◆ **What to do**: Would you please write out each entry precisely as given?

◆ **Available records**:
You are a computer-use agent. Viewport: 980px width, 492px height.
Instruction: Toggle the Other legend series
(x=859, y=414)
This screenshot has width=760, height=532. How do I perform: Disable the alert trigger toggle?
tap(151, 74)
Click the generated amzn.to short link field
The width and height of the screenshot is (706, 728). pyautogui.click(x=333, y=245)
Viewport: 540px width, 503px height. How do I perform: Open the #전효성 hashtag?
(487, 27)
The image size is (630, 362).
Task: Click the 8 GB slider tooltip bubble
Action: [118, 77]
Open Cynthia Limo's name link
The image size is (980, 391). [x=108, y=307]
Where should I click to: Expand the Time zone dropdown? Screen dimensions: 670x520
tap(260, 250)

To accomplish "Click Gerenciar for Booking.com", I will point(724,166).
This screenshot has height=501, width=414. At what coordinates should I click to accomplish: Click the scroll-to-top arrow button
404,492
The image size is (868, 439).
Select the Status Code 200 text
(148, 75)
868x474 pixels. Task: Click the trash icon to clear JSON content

◆ **Answer space**:
You are a computer-use agent. Viewport: 980px width, 492px height.
Instruction: Toggle the Other legend series
(x=859, y=414)
This screenshot has width=760, height=532. How do I perform: Disable the alert trigger toggle?
tap(151, 74)
Click the generated amzn.to short link field
The width and height of the screenshot is (706, 728). pyautogui.click(x=333, y=245)
Viewport: 540px width, 503px height. How do I perform: Open the #전효성 hashtag?
(487, 27)
The image size is (630, 362).
Task: Click the 8 GB slider tooltip bubble
Action: [118, 77]
Open Cynthia Limo's name link
The image size is (980, 391). [x=108, y=307]
Where should I click to: Expand the Time zone dropdown? Screen dimensions: 670x520
tap(260, 250)

To accomplish "Click Gerenciar for Booking.com", I will point(724,166).
This screenshot has height=501, width=414. At what coordinates should I click to accomplish: Click the scroll-to-top arrow button
404,492
The image size is (868, 439).
Select the Status Code 200 text
(148, 75)
868x474 pixels. Task: Click the trash icon to clear JSON content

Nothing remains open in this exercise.